## Data excerpts:

++++

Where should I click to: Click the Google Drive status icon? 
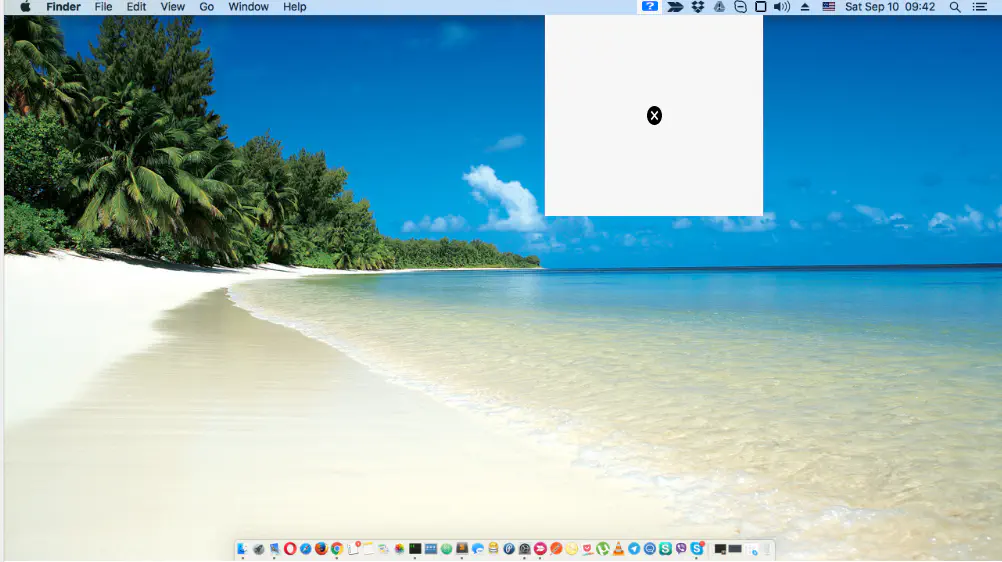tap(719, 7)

++++

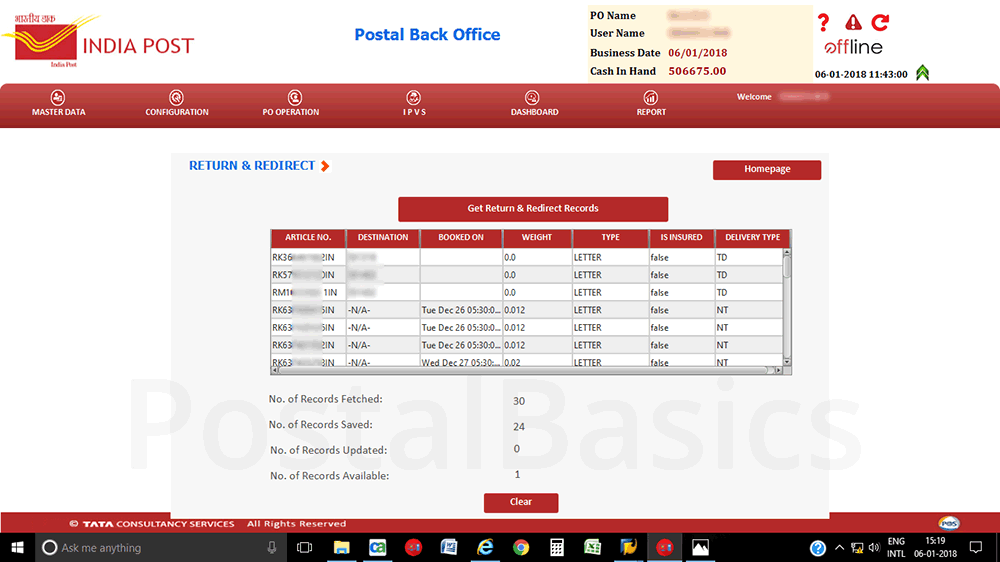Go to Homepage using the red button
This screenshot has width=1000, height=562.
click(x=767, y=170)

++++

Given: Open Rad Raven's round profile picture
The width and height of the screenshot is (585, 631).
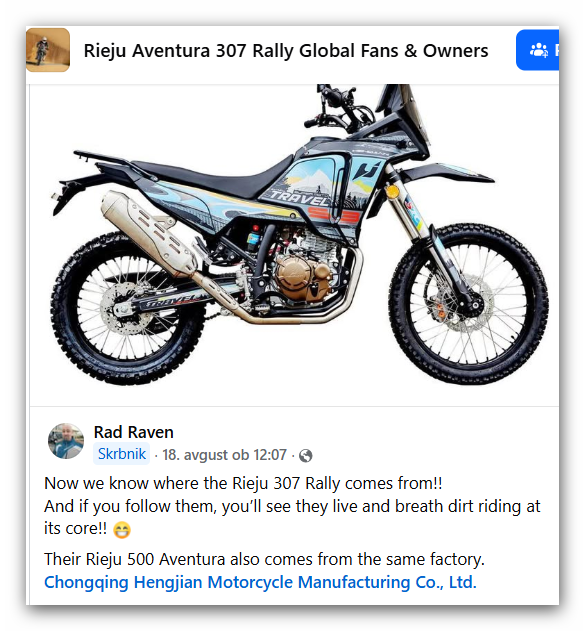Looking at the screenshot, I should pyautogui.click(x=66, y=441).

++++

## Exercise directions:
Turn the material starting at the line that contains "Given: Open Rad Raven's round profile picture" and ending at the line that contains "Looking at the", both lines included, into a JSON list of strings with one string per line and no blank lines. Leave the pictures out.

## Solution below:
[
  "Given: Open Rad Raven's round profile picture",
  "The width and height of the screenshot is (585, 631).",
  "Looking at the screenshot, I should pyautogui.click(x=66, y=441)."
]